**ESERCIZIO SCRITTO**
Estrai dai record ogni riga che contiene la parola "coordinates", rispettando maiuscole e minuscole.

· · · ·

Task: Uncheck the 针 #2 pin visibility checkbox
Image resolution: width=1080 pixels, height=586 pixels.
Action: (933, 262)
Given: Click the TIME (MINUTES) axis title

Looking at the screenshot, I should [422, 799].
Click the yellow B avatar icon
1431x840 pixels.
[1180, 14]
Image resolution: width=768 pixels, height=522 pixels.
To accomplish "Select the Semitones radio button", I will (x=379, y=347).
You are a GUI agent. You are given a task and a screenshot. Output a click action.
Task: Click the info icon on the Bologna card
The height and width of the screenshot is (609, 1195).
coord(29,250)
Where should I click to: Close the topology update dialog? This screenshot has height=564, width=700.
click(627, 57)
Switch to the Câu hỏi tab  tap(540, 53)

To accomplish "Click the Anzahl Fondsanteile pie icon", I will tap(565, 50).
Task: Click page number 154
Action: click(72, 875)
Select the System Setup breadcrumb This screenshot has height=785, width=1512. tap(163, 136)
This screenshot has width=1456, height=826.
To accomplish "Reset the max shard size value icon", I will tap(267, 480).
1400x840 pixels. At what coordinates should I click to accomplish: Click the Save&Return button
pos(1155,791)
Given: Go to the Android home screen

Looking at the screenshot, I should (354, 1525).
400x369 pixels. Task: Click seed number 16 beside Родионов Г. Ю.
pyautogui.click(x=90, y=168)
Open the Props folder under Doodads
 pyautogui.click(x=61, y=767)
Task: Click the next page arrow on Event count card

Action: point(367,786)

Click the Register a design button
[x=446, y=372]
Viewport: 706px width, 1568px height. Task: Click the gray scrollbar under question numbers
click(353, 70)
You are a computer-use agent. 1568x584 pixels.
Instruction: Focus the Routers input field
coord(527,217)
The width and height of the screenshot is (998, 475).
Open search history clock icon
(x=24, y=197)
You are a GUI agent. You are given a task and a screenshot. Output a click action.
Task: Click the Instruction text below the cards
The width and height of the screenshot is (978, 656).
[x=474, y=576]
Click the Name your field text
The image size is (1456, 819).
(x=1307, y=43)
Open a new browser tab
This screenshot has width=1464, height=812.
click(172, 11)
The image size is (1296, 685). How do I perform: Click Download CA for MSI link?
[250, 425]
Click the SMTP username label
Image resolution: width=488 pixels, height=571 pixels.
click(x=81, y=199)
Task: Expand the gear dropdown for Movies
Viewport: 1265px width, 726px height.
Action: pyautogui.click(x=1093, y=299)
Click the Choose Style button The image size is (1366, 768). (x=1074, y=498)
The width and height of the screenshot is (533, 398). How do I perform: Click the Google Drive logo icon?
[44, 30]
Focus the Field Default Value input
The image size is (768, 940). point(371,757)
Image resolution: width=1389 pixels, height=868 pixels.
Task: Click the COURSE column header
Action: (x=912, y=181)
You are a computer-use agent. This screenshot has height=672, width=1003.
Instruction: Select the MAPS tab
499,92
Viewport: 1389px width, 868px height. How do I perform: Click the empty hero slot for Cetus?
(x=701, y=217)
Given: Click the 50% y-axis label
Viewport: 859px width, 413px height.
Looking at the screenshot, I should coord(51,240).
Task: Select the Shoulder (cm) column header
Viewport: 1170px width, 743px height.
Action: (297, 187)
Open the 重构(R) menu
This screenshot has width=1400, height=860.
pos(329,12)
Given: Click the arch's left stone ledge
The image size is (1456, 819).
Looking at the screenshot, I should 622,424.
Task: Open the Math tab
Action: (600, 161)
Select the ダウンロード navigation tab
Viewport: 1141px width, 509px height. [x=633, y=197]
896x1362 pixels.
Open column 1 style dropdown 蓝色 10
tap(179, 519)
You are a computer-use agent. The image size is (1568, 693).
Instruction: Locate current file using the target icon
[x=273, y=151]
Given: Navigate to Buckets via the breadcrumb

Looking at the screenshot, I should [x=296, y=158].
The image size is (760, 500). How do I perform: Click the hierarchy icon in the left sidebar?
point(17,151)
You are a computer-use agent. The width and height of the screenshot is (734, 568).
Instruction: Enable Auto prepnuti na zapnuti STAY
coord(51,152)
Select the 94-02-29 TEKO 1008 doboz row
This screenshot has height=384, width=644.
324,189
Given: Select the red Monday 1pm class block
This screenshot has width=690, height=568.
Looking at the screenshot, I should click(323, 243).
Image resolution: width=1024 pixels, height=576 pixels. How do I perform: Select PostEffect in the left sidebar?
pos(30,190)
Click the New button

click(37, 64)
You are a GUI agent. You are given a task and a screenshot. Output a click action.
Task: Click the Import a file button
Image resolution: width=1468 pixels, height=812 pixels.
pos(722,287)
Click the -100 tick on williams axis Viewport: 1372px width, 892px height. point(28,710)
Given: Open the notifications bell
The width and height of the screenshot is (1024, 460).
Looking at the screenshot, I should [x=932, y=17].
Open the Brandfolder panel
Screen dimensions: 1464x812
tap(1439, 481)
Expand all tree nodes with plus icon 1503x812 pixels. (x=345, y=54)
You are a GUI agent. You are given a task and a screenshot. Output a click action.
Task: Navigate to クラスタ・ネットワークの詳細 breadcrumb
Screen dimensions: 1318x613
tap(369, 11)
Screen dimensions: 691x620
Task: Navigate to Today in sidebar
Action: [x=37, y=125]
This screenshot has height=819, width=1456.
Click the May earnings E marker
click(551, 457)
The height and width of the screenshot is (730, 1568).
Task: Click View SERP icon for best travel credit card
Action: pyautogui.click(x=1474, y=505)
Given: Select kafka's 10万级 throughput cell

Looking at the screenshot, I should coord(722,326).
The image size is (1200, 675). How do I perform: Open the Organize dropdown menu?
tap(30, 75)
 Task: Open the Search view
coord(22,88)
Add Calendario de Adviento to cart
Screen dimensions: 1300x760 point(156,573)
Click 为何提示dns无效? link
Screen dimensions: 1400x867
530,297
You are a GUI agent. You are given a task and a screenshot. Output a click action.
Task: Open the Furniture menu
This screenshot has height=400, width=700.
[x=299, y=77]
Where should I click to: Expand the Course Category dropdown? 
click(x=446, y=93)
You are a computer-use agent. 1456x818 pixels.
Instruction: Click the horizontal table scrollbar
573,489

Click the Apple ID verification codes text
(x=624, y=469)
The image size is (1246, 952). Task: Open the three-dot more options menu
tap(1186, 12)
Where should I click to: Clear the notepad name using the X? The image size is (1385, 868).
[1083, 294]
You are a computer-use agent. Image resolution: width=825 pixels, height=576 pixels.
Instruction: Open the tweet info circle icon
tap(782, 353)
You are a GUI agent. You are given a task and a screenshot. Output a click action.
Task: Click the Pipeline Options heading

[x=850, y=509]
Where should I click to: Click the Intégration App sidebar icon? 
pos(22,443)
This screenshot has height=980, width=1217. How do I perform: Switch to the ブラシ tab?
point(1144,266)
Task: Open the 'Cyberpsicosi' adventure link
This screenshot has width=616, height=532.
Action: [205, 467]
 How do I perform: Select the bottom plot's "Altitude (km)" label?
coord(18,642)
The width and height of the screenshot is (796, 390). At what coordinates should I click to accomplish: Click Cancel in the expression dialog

· · · ·

**SOLUZIONE**
1400x840 pixels. At what coordinates should I click to accomplish: Click the Save&Return button
The width and height of the screenshot is (796, 390). At what coordinates should I click to accomplish: Click Cancel in the expression dialog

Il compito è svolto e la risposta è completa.